Effects of conjugated and nonconjugated antithymocyte globulin and trenimon on T lymphocytes and skin graft rejection.

These studies were undertaken to investigate the use of a technique for "homing" of an alkylating agent to lymphocytes as an immunosuppressive approach to inhibit allograft rejection. Trenimon (Tr) was bound covalently to antithymocyte globulin (ATG) and the effects of the complex on peripheral blood cells, thymus cells, spleen cells, and on foreign skin graft rejection assessed. When rabbit ATG was bound covalently to Tr, an alkylating agent, the conjugate (ATG-Tr) retained both complement-dependent antithymus cell acitivity and alkylating activity in vitro, but these activities were reduced.

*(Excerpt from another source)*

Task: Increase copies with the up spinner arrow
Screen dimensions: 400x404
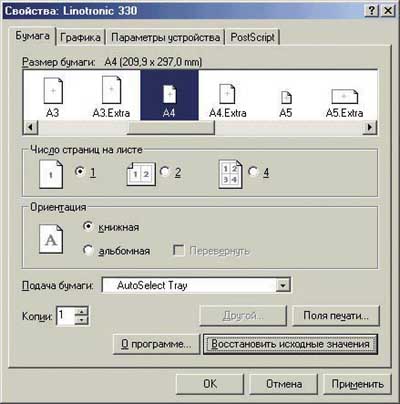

In vivo ATG decreased lymphocytes and increased neutrophils in the blood. ATG-Tr reduced circulating lymphocytes to lower levels and partially attenuated the rise in neutrophils. The in vivo effects of ATG, Tr, ATG-Tr, and ATG mixed with Tr (ATG + Tr) on thymus cells, spleen cells, T lymphocytes in the spleen, and rejection of a foreign skin graft were compared. Tr decreased all cell types, especially thymocytes, but did not delay graft rejection. ATG and ATG-Tr decreased thymocytes, eradicated T cells from the spleen, and delayed graft rejection 3-fold. ATG + Tr decreased thymocytes as Tr had done, eradicated T cells from the spleen, and delayed graft rejection 5-fold. It was concluded that ATG-Tr possessed antithymocyte antibody activity and Tr alkylating activity, but did not confer an immunological advantage over ATG alone, and that ATG and Tr mixed together unbound acted synergistically to delay graft rejection.